DATA EXTRACT →

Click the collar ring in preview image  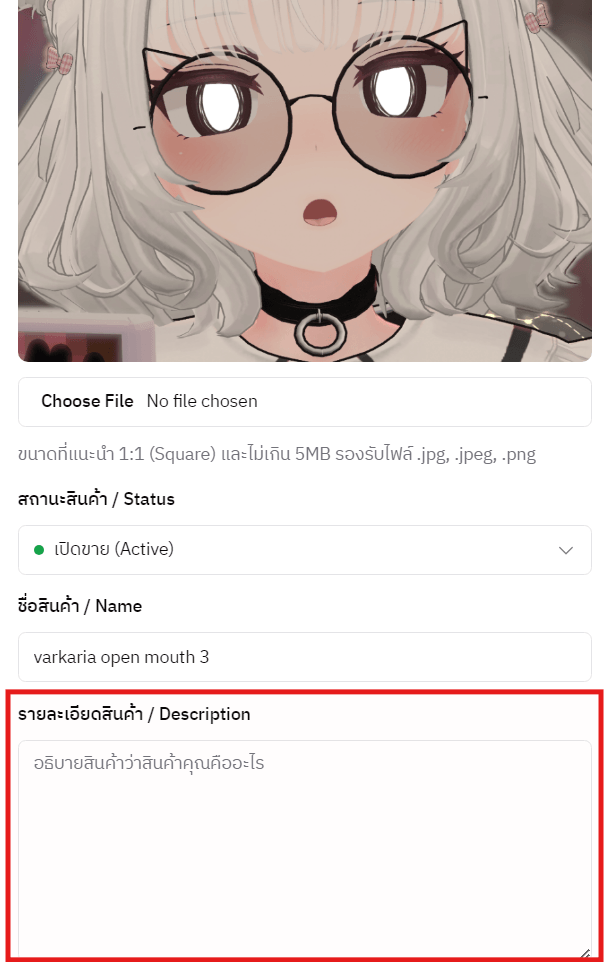[x=320, y=332]
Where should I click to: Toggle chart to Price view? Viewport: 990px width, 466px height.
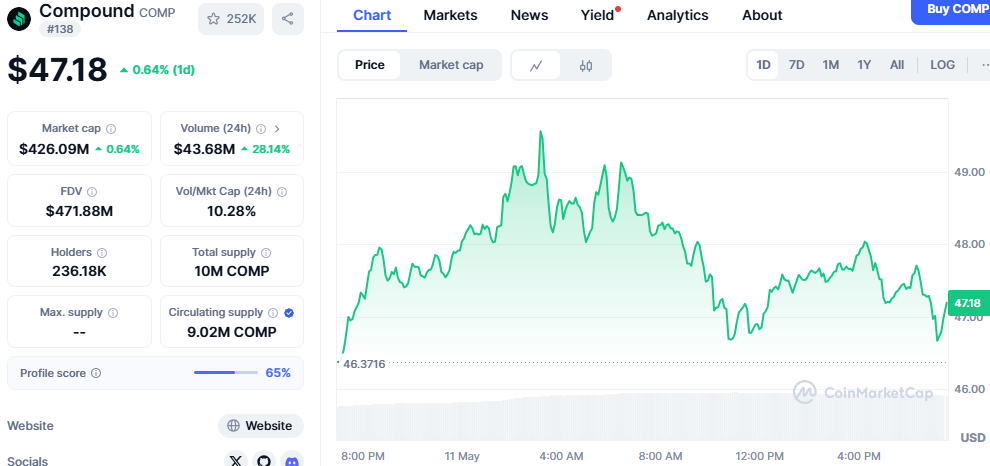coord(369,65)
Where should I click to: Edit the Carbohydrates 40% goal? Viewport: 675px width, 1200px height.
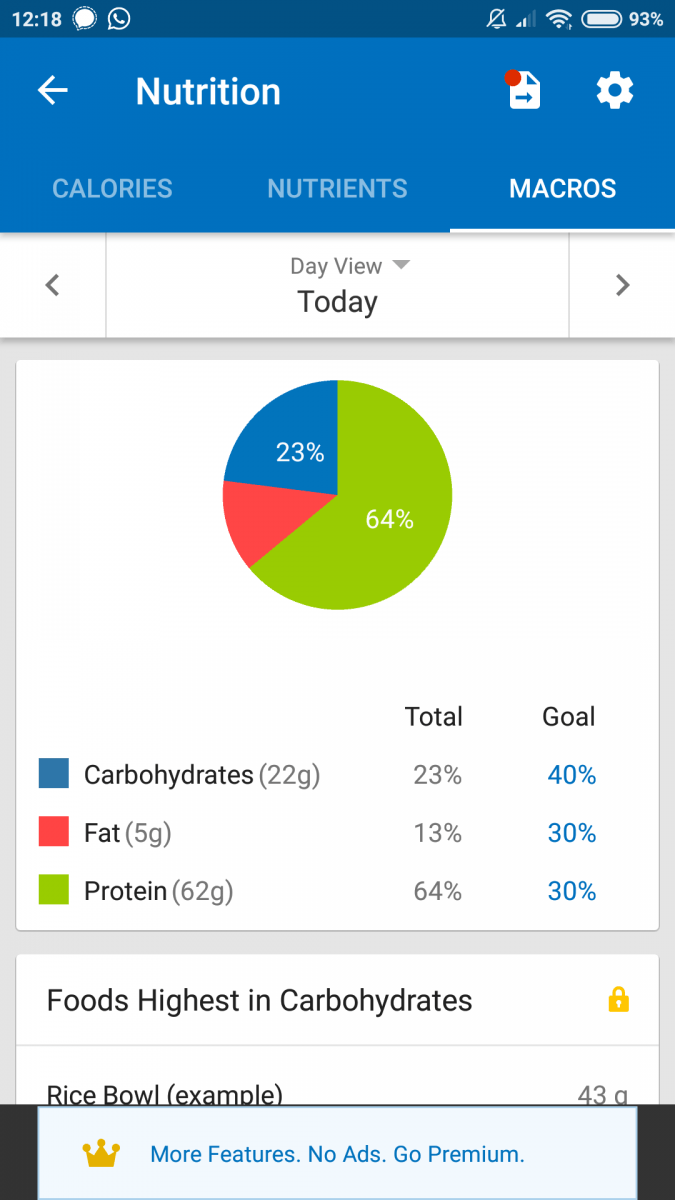click(x=571, y=774)
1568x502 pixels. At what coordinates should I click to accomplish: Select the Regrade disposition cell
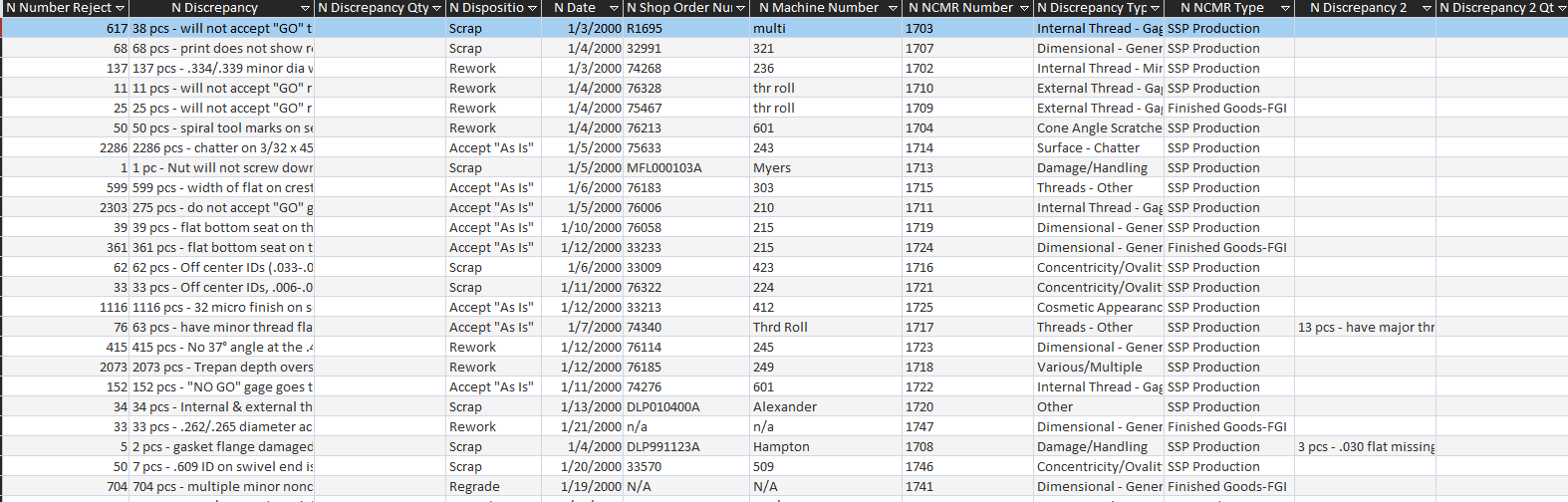pyautogui.click(x=474, y=487)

WHAT YOU WILL DO → The line containing "1568x502 pixels. At" and every line after it, through the end of the data, are to be output exactly. Omit the pictures.

WORKED SOLUTION →
1568x502 pixels. At what coordinates should I click to accomplish: Select the Regrade disposition cell
pyautogui.click(x=474, y=487)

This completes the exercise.